• _Aim_:
Starting at the line that has "Where should I" and going through the last of the entries, turn each entry into a row of a two-column CSV with columns named "prompt" and "location". Put each field in quotes, replace any line breaks with spaces, and leave out the pictures.

Stored entries
═══

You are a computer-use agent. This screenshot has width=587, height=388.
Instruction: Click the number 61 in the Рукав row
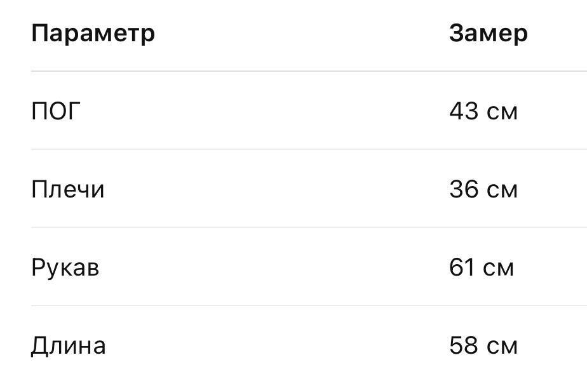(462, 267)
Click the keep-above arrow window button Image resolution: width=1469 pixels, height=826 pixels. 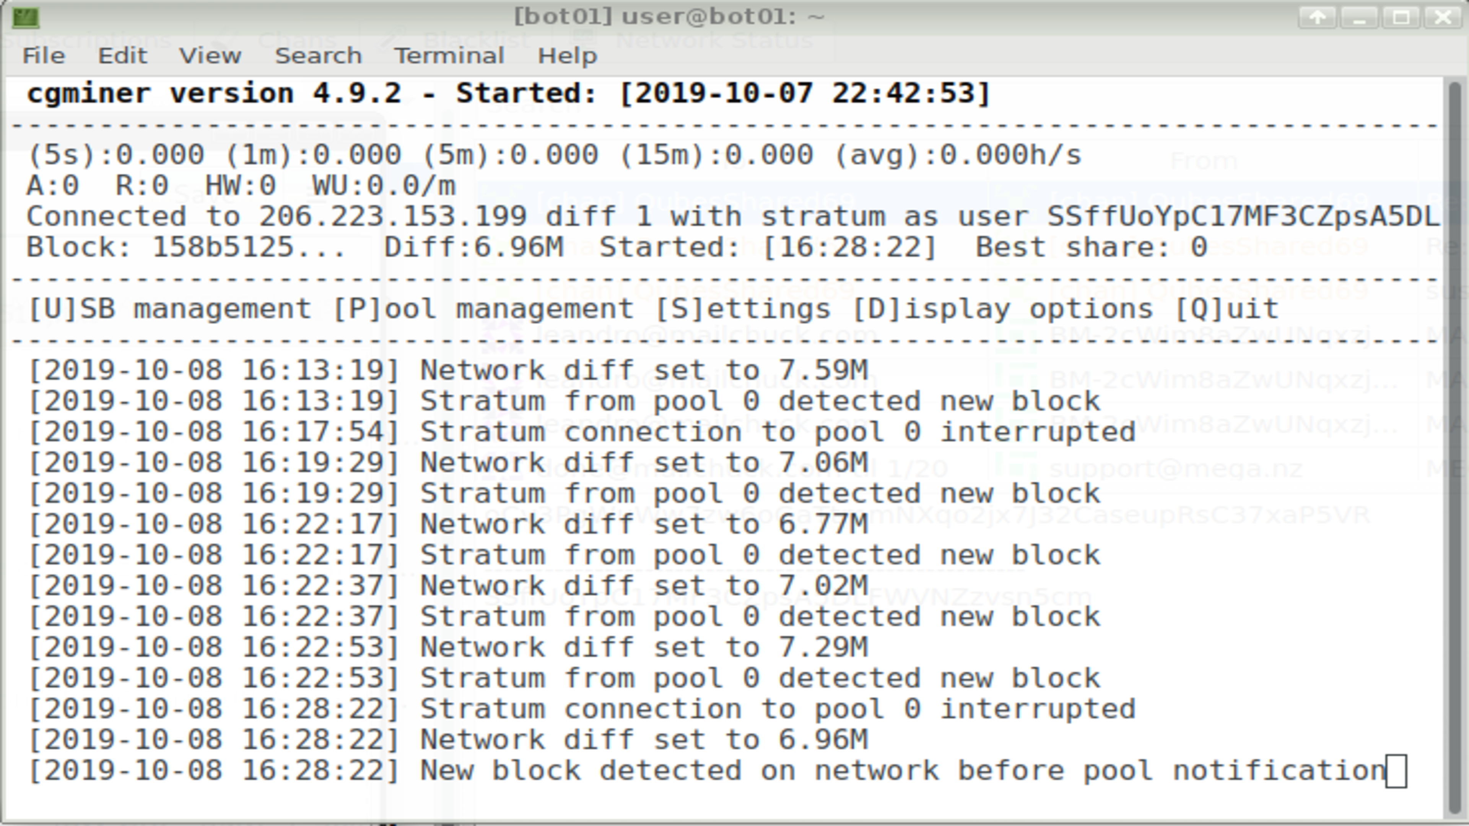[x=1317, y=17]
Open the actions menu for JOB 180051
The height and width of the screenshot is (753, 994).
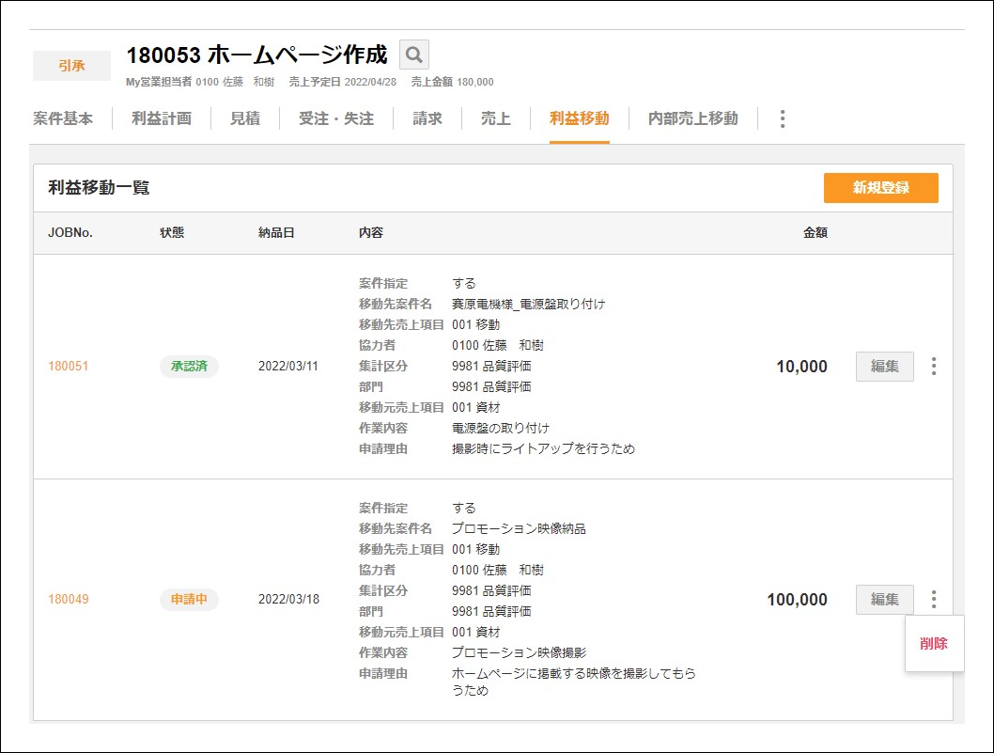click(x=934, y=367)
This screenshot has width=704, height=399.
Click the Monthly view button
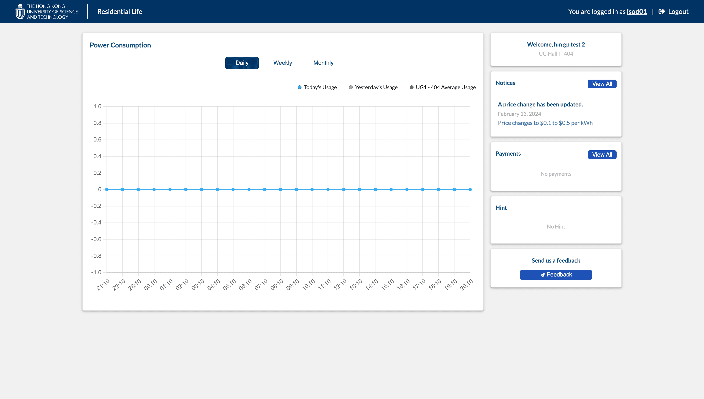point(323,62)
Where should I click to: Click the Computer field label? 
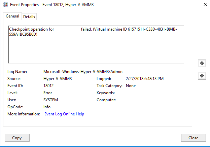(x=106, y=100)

═══

• _Response to this task_:
prompt,location
"Where should I click to: Click the Computer field label?","(x=106, y=100)"